Is a Ghz and GB on the cloud really the same as a Ghz or GB on a non-cloud server?

wildjokerdesign
10-30-2012, 05:01 AM
Do you know if your problem has been escalated so that a senior tech is looking at it? Make sure you are contacting via the ticket system so there is a good record of what is going on. I think you may be right that this is something beyond your control and may take system administrator to get things worked out. The first line techs you get a hold of when you use chat or phone support may not have the access to the system needed to figure this out.

J_M
10-30-2012, 07:12 AM
I agree and experience the same problems. And seems to be increasing again recently. I went through a long discussion with tech support when they were initially playing with the settings. Everyone was extremely nice but way too much too much time was spent pointing the problem back at our sites and that is not the problem. Our sites use very few resources, our situation sounds very similar to yours.

Westhost - what is the status of the cloud server setup, excess resources etc.? I don't have the patience or the time right now to enter into the tech queue and this is not an I dividual issue, it effects everyone. I'm also on the East coast and the storm has just left and our access to the net is limited.

Thanks in advance, please post any information on the problem and what WH has in the plans to fix these problems.

ali_shah
10-30-2012, 03:28 PM
Finally, I am not alone! I thought so too, but good to get confirmation on this!

wildjokerdesign, yes, I've been raising tickets all the time. I've raised more tickets in a month than I raised during the previous years combined and I've been a customer for long.

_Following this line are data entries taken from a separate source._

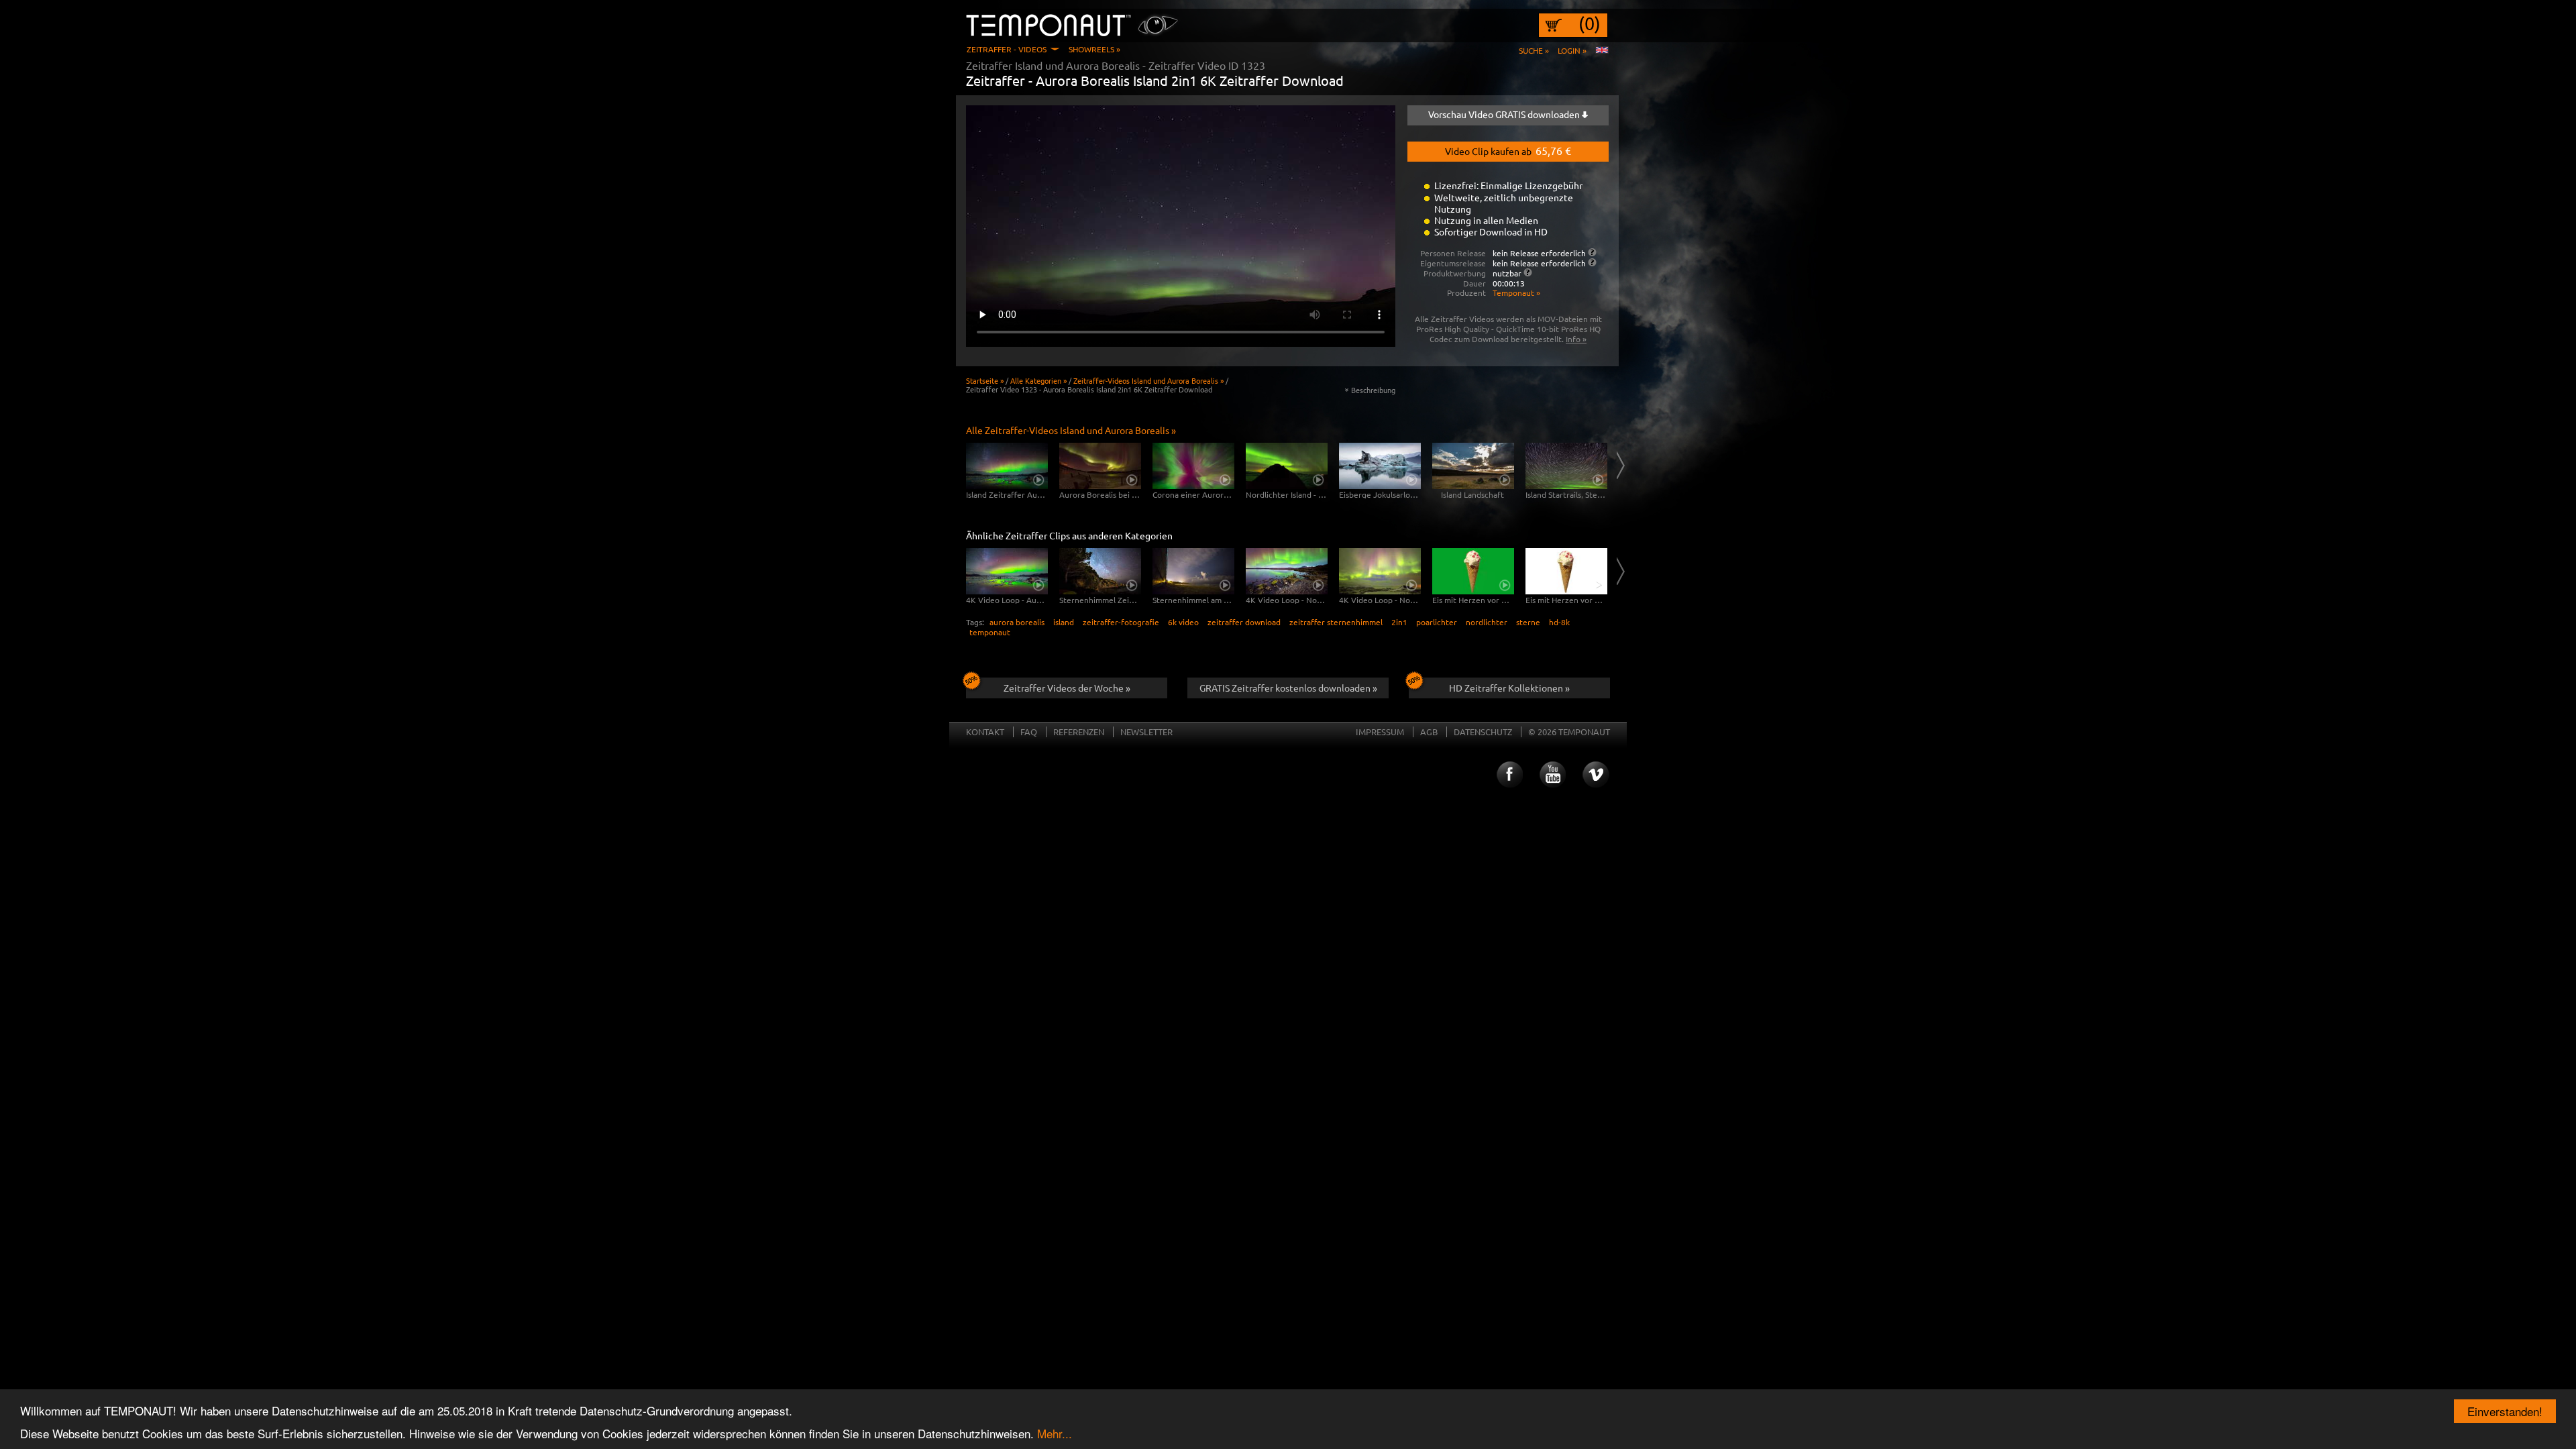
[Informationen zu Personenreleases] (1592, 252)
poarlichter (1436, 621)
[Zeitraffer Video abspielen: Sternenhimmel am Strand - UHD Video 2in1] (1193, 571)
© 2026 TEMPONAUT (1569, 731)
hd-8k (1559, 621)
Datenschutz (1483, 731)
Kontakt (985, 731)
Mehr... (1054, 1433)
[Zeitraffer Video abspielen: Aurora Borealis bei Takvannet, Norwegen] (1100, 466)
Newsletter (1146, 731)
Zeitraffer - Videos (1006, 49)
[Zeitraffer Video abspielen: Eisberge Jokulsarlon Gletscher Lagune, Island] (1380, 466)
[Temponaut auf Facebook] (1509, 775)
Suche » (1534, 50)
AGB (1429, 731)
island (1063, 621)
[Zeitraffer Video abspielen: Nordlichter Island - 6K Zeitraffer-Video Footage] (1287, 466)
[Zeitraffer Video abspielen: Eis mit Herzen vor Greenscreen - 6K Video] (1473, 571)
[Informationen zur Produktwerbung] (1527, 272)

Last ticket was responded that I should try to find someone online for a live chat to look at the system when the problem occurs, so hence I went for that today. Not very helpful, as it seemed the tech staff at night time was busy, so I got very much the same answer as to restart it and 'we're experiencing slowness'. I was online for 45 minutes but didnt make much progress. How does one get attention of a senior support guy? Do I have to threat to leave WH?

They were upgrading the WHM today and that was the explanation given for slowness. But my issues have been around for much longer, so not very optimistic that this will solve it - I wish it would though!

Another thing I notice. In my timezone its around 12 PM, but in Utah its 4 AM and I see the server load spike a lot during the 4-6 AM Utah timeslot. I wonder if its some maintenance cron jobs or backups kicking in that eat up system resources?

wildjokerdesign
10-30-2012, 05:40 PM
I'll see if I can get the attention of some of the senior staff to see if they can give you some answers.

rcardon
10-31-2012, 03:10 PM
Ali,

I am sorry to hear you have been having such issues with your Cloud Reseller account. I believe I was the one that suggested you contact us while the issue is occurring, as it should be easier for us to see the issue.

If you could PM me a list of the ticket numbers you have opened on this issue, as well as any chat transcripts, I will be happy to dig deeper into this issue for you.

ali_shah
11-01-2012, 01:41 AM
Reed,
Just PMed you!